Carla noticed a shadow waiting at the door of her small private room. She turned her head on the pillow, crinkling the stiff hospital linen, and there her husband stood, pale and silent and ominous, like a ghost come to accuse.

Carla wanted to call to him, but she had no energy in her body. For hours she had watched the medical personnel come and go, tending to her numbed limbs. If they said anything about Bubble it was to say there was no news. Some spoke to her gently, some were annoyed. She had no voice to answer, anyway, no desire to be aware and talking.

“Carla…?” Manny called in uncertainly.

At the sound of his voice she cried. The tears first stung, then soothed her irritated eyes. A doctor had explained that the smoke from the plane was poisonous, and her eyes might burn for a few days.

Manny entered. She was ashamed and afraid. She lowered her head, diminishing herself, prepared for whatever he might do, ready for a blow or an embrace.

Manny adored his son. His passion for Bubble had surprised her. After all, he had agreed to have children with a shrug, and while she was pregnant he talked incessantly about how much it would cost to raise a child. He never seemed to look forward to becoming a father. Yet from the moment Manny held Bubble in his arms he was nuts about him. He bragged about Bubble’s size, his looks, his smarts, his boldness and his strength. When Bubble stripped off his clothes and paraded naked (pulling on his little cock, belly thrust forward, a cartoon of masculine pride) Manny beamed. He was unashamed and unafraid of his son’s self-love. The pleasure he showed at Bubble’s ability to wrest a toy from another tot embarrassed her. But the clearest proof of Manny’s great love was that anything Bubble asked for, his daddy bought. Immediately. Without giving consideration to the cost or whining about the expense. And if, after a few minutes, Bubble lost interest in the toy, Manny might frown, but that was all. “Anything for my boy,” he’d say.

She had let his son die. How could he feel anything but hate for her?

He approached her bed warily. He looked all around it, suspiciously, as if there might be someone hiding in ambush. “You okay?” His voice was husky and quiet. “A doctor told me you’re okay.”

She nodded. She was okay, although her leg was broken in two places and the top of her hand had been badly burned. “You were lucky,” a nurse had said without irony. “Some of those people…” she added and didn’t finish. Carla knew. The longer she lay in that room the clearer the images from the crash. Gradually, things she had seen, things that her brain had refused to understand, were reseen in vivid horror. The body she had fallen on top of was only half a body. The man who yelled at her as she ran out was missing an arm.

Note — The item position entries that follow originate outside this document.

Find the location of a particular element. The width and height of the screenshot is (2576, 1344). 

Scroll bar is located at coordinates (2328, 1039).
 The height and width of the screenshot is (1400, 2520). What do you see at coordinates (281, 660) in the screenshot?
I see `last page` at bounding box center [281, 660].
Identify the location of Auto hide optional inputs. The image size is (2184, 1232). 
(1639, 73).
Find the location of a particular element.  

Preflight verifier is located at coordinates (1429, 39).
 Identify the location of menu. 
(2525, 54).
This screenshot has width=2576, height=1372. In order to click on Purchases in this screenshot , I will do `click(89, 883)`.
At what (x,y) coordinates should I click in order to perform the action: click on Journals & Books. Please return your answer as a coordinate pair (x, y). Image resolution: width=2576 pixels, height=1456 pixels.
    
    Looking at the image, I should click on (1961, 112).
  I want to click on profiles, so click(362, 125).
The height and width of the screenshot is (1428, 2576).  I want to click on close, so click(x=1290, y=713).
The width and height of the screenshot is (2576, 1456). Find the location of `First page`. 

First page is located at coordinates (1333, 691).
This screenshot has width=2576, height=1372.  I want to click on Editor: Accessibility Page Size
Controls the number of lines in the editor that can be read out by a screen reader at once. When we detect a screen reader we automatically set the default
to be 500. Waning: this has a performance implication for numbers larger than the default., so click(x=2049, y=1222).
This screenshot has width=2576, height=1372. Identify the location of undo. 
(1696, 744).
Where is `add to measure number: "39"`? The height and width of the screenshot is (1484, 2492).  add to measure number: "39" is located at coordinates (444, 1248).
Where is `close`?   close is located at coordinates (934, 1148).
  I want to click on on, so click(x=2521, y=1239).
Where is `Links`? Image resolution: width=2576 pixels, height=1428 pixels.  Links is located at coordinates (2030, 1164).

Was that what he yelled at her for? Did he want help looking for it? Horrible. It was horrible.

Did he get out? She didn’t want to know. She wanted to forget.

Manny kissed her on the cheek, the way you would a grandparent, and backed away a few feet from the bed. “I’m here,” he said grimly. “You hurting?” he nodded at her leg.

She shook her head no. When was he going to ask about Bubble? Or tell? Did he know more than she?

“The airline got me here as fast as they could.”

She shut her eyes at the idea of that, of anyone she knew in an airplane. “Don’t!” she croaked in a panic at the thought.

“Sorry,” Manny mumbled. “Anyway, they did it.” He bent down to be at her level, carefully raised his hand to her forehead and touched her delicately, like a priest’s blessing. “I love you, babe,” he mumbled.

There was a scream inside her. The drugs had buried it underneath her numb skin. She shut her eyes at her husband’s touch. She was back in the burning plane. The man missing an arm yelled at her for running. Inside, she screamed to chase it away.